Spinocerebellar Ataxia 1; Bone marrow derived cells; Hematopoietic stem cells; Gene therapy; AAV; Stem cell fusion
The low-density lipoprotein receptor-related protein (LRP1) and its family members have been implicated in the pathogenesis of Alzheimer's disease. Multiple susceptibility factors converge to metabolic pathways that involve LRP1, including modulation of the processing of amyloid precursor protein (APP) and the clearance of Aβ peptide.

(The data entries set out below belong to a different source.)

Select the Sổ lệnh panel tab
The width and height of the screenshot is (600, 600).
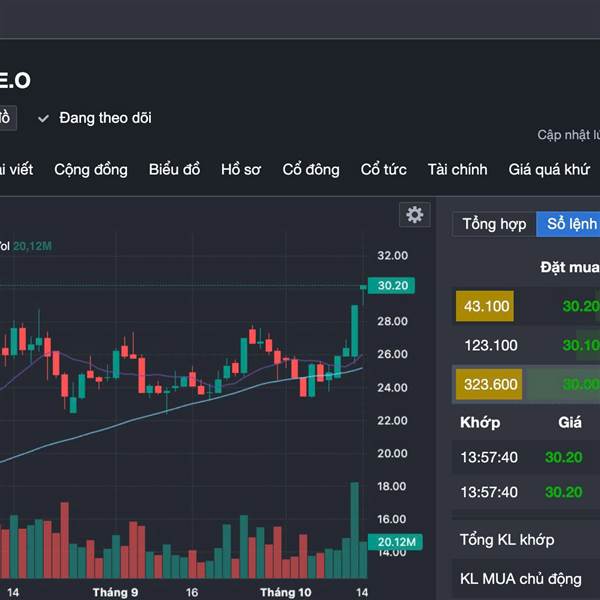pyautogui.click(x=569, y=224)
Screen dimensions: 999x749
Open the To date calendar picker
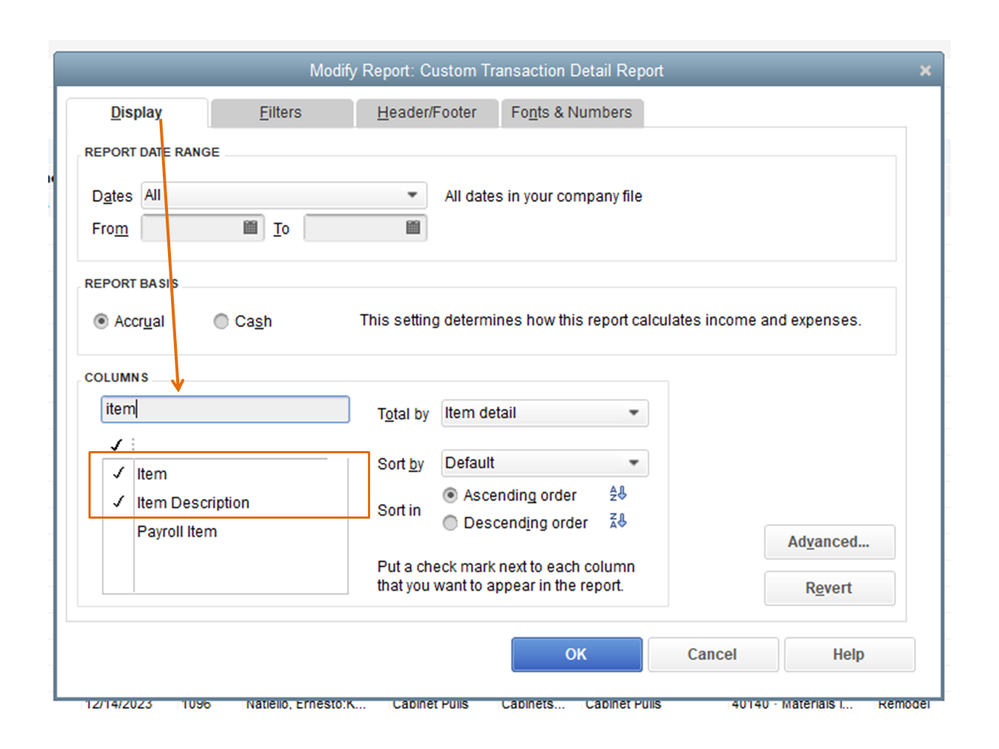click(413, 228)
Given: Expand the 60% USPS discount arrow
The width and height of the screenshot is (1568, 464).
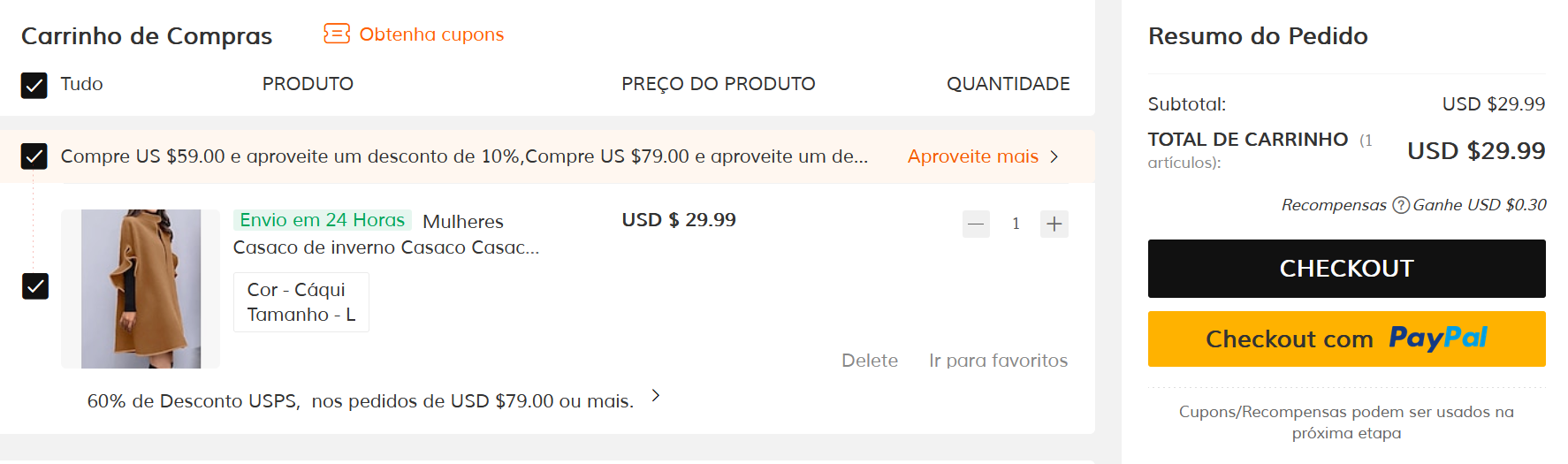Looking at the screenshot, I should [x=656, y=396].
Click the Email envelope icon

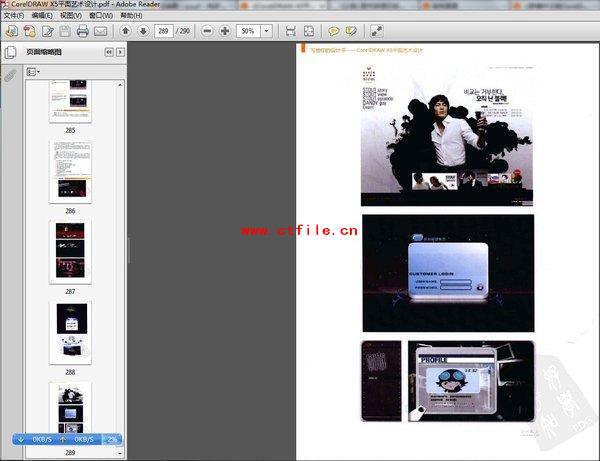(101, 31)

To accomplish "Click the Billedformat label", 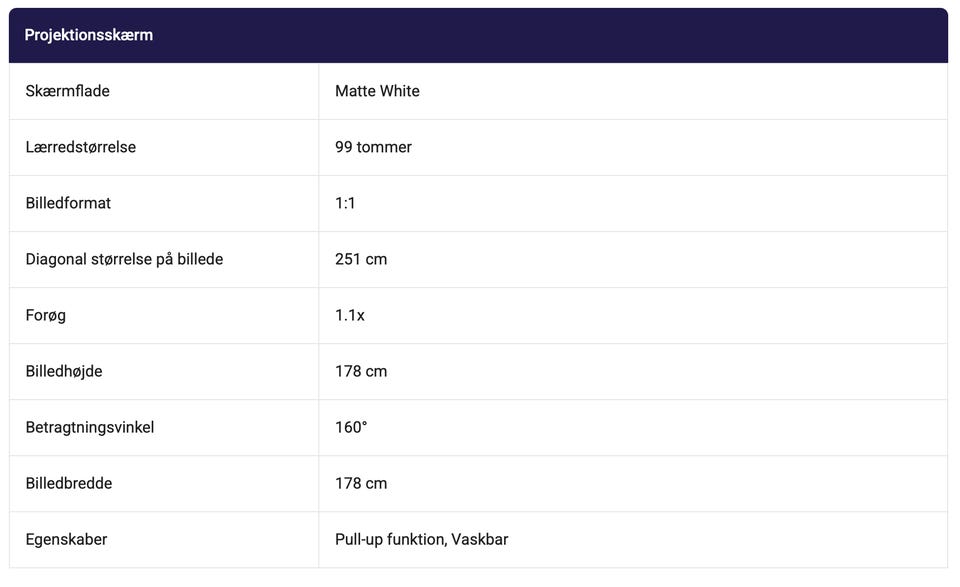I will pyautogui.click(x=68, y=203).
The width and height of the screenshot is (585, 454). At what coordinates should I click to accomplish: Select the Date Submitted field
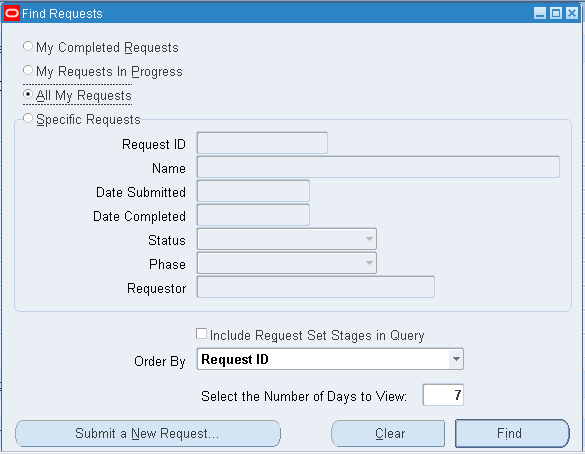tap(253, 191)
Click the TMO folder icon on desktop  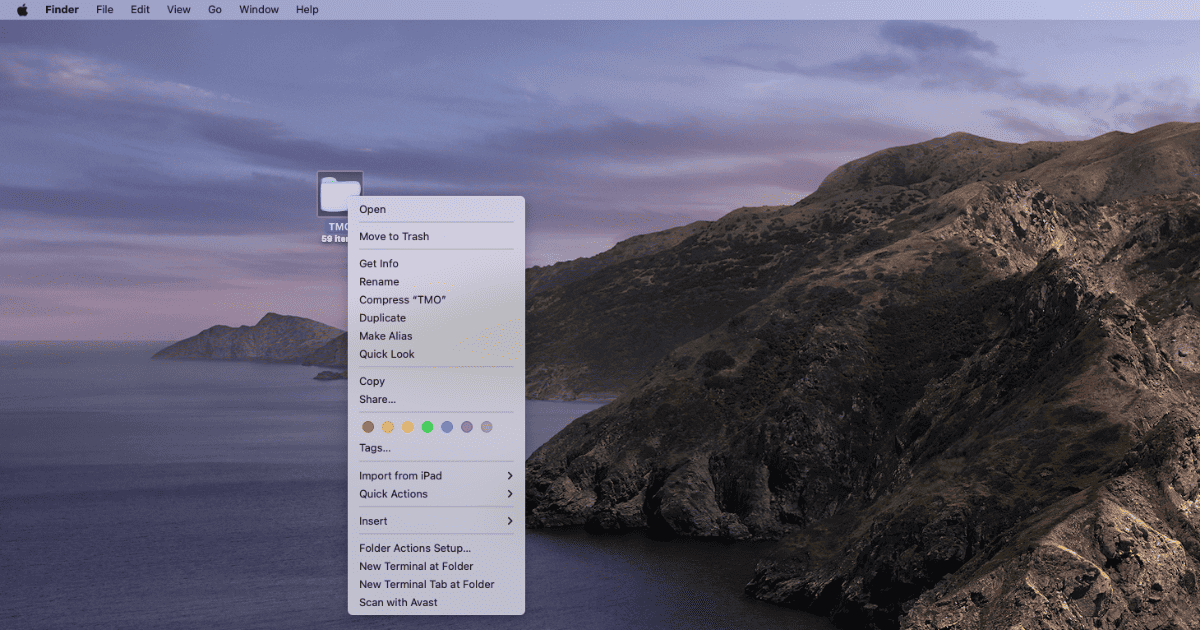click(339, 193)
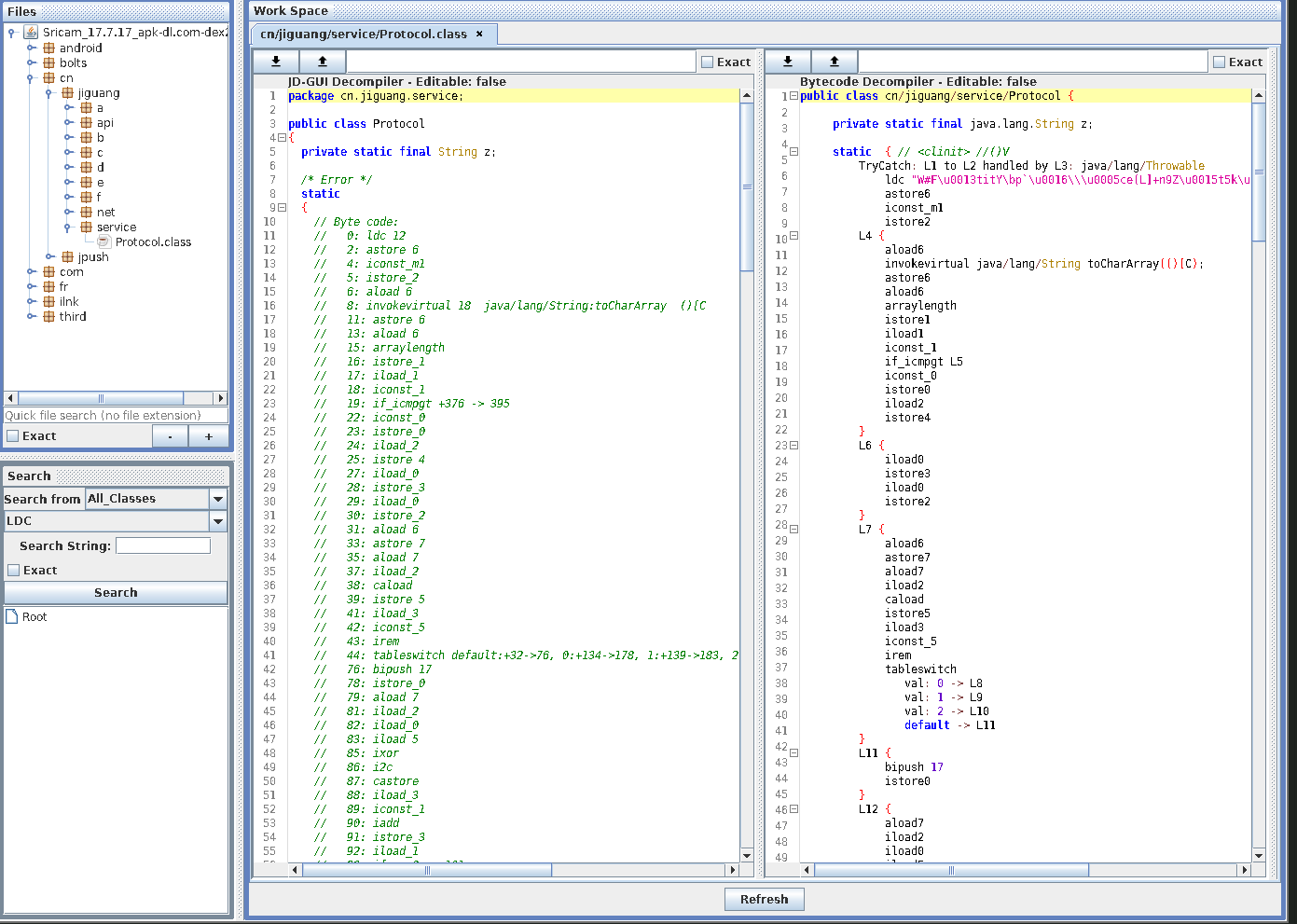
Task: Enable Exact checkbox in JD-GUI pane
Action: tap(708, 62)
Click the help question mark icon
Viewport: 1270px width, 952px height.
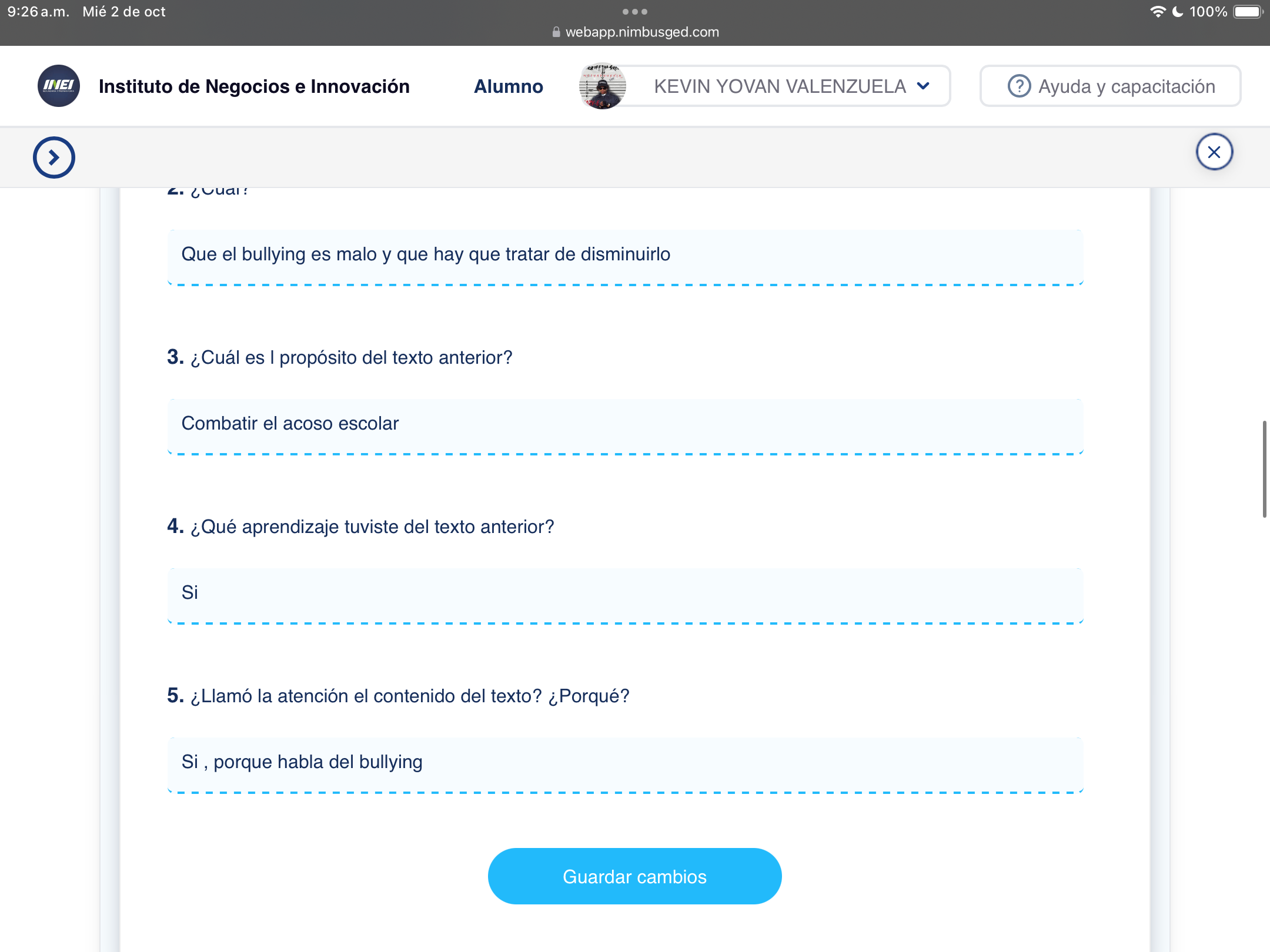pos(1019,86)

We used the Cre-lox system to lower LRP1 levels in hippocampal neurons of mice that develop Alzheimer-type amyloid by crosses between mice that express Cre recombinase under the transcriptional control of the GFAP promoter, mice that harbor loxp sites in the LRP1 gene, and the APPswe/PS1dE9 transgenic model. We compared amyloid plaque numbers in APPswe/PS1dE9 mice lacking LRP1 expression in hippocampus (n = 13) to mice with normal levels of LRP1 (n = 12). Student t-test was used to test whether there were significant differences in plaque numbers and amyloid levels between the groups. A regression model was used to fit two regression lines for these groups, and to compare the rates of Aβ accumulation.
Immunohistochemical analyses demonstrated efficient elimination of LRP1 expression in the CA fields and dentate gyrus of the hippocampus. Within hippocampus, we observed no effect on the severity of amyloid deposition, the rate of Aβ40/42 accumulation, or the architecture of amyloid plaques when LRP1 levels were reduced.
Expression of LRP1 by neurons in proximity to senile amyloid plaques does not appear to play a major role in modulating the formation of these proximal deposits or in the appearance of the associated neuritic pathology.